Hours after the Cabinet approved reconstruction scheme for YES Bank, private lenders ICICI Bank, HDFC, Kotak Mahindra Bank and Axis Bank came to the cash-strapped bank’s rescue. While the SBI had earlier announced its decision to purchase 49 per cent shares, both ICICI Bank and HDFC are set to invest Rs 1000 crore each with Axis Bank pouring Rs 600 crore to pick up 60 crore shares of the troubled lender and Kotak Mahindra infusing an equity capital of Rs 500 crore under the RBI’s bailout plan.
The ICICI Bank in a regulatory filing said that the board has approved an equity investment of up to Rs 1000 crore in equity shares of YES Bank Limited, comprising up to 100 crore equity shares at a price of Rs 10 per share. “This investment is likely to result in ICICI Bank Ltd holding in excess of 5 per cent shareholding in YES Bank,” the filing said.
The Axis Bank in its regulatory filing said, “The board has approved to invest a sum of up to Rs 600 crore for acquiring up to 60 crore equity shares of Rs 2 each of YES Bank Limited, for cash, at a premium of Rs 8 per equity share.”
“The Corporation is investing in 100 crore equity shares of Rs 2 each of Yes Bank for a consideration of Rs 10 per share (including Rs 8 premium) for an aggregate consideration of Rs 1,000 crore,” HDFC Ltd said in a regulatory filing. This investment is likely to result in the Corporation (Housing Development Finance Corporation) holding in excess of 5 per cent shareholding in Yes Bank, with the final shareholding to be determined based on the final Scheme of Reconstruction and share issuance thereunder, it said.

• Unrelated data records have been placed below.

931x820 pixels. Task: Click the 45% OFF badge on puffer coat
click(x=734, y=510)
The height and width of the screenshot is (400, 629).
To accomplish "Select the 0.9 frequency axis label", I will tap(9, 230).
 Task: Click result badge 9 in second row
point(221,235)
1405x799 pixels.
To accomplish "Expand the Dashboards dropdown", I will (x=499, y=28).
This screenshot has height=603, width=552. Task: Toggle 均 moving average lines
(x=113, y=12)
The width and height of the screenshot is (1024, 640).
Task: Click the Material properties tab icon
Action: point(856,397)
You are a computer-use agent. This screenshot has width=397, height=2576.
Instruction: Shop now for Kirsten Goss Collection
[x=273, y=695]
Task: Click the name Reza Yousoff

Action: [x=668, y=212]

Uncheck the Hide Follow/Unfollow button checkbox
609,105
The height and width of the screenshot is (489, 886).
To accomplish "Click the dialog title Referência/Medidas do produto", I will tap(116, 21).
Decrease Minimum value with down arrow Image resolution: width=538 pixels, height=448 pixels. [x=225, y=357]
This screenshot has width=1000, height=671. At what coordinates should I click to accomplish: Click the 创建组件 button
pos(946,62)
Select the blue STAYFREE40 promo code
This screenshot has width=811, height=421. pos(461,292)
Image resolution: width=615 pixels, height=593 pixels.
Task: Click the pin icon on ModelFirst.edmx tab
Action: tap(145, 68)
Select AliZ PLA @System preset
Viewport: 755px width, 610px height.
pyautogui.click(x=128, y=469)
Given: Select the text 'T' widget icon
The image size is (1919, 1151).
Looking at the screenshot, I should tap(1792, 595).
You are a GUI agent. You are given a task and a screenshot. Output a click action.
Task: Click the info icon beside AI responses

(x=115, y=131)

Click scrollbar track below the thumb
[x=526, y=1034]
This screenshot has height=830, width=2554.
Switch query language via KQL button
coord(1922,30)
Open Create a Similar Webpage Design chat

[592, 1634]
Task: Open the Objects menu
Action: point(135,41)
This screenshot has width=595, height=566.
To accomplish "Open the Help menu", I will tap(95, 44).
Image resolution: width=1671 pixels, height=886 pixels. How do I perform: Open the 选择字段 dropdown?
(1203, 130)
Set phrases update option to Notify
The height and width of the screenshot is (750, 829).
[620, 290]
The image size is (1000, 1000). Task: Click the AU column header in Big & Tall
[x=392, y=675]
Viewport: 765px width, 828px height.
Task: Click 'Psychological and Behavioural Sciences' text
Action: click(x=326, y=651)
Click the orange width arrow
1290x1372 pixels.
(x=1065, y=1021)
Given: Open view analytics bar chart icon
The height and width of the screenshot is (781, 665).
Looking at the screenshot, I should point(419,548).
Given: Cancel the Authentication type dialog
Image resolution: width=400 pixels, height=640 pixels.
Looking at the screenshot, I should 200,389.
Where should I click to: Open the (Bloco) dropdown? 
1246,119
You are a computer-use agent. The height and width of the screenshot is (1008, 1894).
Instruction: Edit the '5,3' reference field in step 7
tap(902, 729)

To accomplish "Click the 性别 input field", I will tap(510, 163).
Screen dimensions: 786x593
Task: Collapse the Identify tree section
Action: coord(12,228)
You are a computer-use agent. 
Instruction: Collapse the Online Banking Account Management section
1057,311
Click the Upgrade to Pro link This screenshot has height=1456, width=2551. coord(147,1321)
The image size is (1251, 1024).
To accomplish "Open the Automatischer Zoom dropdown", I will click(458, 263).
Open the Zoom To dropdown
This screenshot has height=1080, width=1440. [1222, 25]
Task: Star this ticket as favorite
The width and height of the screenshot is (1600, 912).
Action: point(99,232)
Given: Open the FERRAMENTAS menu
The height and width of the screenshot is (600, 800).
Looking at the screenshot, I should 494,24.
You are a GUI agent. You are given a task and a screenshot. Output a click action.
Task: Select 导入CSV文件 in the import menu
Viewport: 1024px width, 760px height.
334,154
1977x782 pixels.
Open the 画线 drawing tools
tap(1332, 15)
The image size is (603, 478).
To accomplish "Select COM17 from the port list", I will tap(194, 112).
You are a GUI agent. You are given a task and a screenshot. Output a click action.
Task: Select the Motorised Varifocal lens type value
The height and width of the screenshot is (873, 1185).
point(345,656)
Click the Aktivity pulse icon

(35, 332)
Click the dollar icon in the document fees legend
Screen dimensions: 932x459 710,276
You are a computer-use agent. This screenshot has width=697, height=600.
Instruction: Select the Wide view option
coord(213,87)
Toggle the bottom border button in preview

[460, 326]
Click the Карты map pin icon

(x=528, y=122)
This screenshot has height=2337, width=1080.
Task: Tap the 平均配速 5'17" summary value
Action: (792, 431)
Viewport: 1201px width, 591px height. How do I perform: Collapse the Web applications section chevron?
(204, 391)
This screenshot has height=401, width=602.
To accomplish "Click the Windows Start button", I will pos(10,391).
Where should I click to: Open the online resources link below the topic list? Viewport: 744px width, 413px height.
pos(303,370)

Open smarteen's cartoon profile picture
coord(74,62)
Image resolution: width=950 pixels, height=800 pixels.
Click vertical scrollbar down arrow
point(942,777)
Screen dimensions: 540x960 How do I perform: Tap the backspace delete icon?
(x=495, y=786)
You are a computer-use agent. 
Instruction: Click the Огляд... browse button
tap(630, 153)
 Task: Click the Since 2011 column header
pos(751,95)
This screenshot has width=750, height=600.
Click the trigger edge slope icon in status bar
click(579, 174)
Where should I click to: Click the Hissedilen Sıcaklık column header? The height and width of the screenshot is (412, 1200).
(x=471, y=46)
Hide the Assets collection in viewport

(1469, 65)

Meanwhile, Kotak Mahindra Bank in a regulatory filing said, “The Bank has issued a equity commitment letter to invest Rs 500 crore (the ‘equity commitment’) in Yes Bank Limited for subscription of 50 crore equity shares of Yes Bank at a price of Rs 10 per equity share.”
The announcement came as the Union Cabinet approved YES Bank’s restructuring scheme to safeguard depositors’ interest and ensure a stable financial banking system.
On March 5, the RBI imposed a moratorium on YES Bank, restricting withdrawals to Rs 50,000 per depositor. Photo: Kamlesh Pednekar
Earlier this week, State Bank of India (SBI) had announced an investment of Rs 7,250 crore in YES Bank through the acquisition of 725 crore shares at Rs 10 each.
The finance minister while briefing the media said that the Union Cabinet has approved the reconstruction scheme for YES Bank as suggested by the Reserve Bank. Giving details about the scheme, Sitharaman said SBI will invest for 49 per cent equity in YES Bank and other investors are also being invited adding that there will be a three year lock-in period for all the investors. However, the lock-in period for SBI would be only for the 26 per cent of the shareholding.
Total assets of YES Bank Ltd stood at Rs 3,46,576 crore as end of September 2019. The bank posted a net loss of Rs 486 crore for the first half ended September of the current fiscal year on a total income of Rs 17,421 crore. YES Bank will on Saturday (March 14) announce its third quarter results, which was delayed amid the bank’s capital raising plans.
On March 5, the RBI imposed a moratorium on YES Bank, restricting withdrawals to Rs 50,000 per depositor till April 3. Sitharaman said the scheme has been approved with the objective of protecting the interest of depositors and providing stability to YES Bank as well as to the entire financial system. The moratorium on the bank will be lifted within 3 days of notification of the reconstruction scheme, while its board will be in place in 7 days.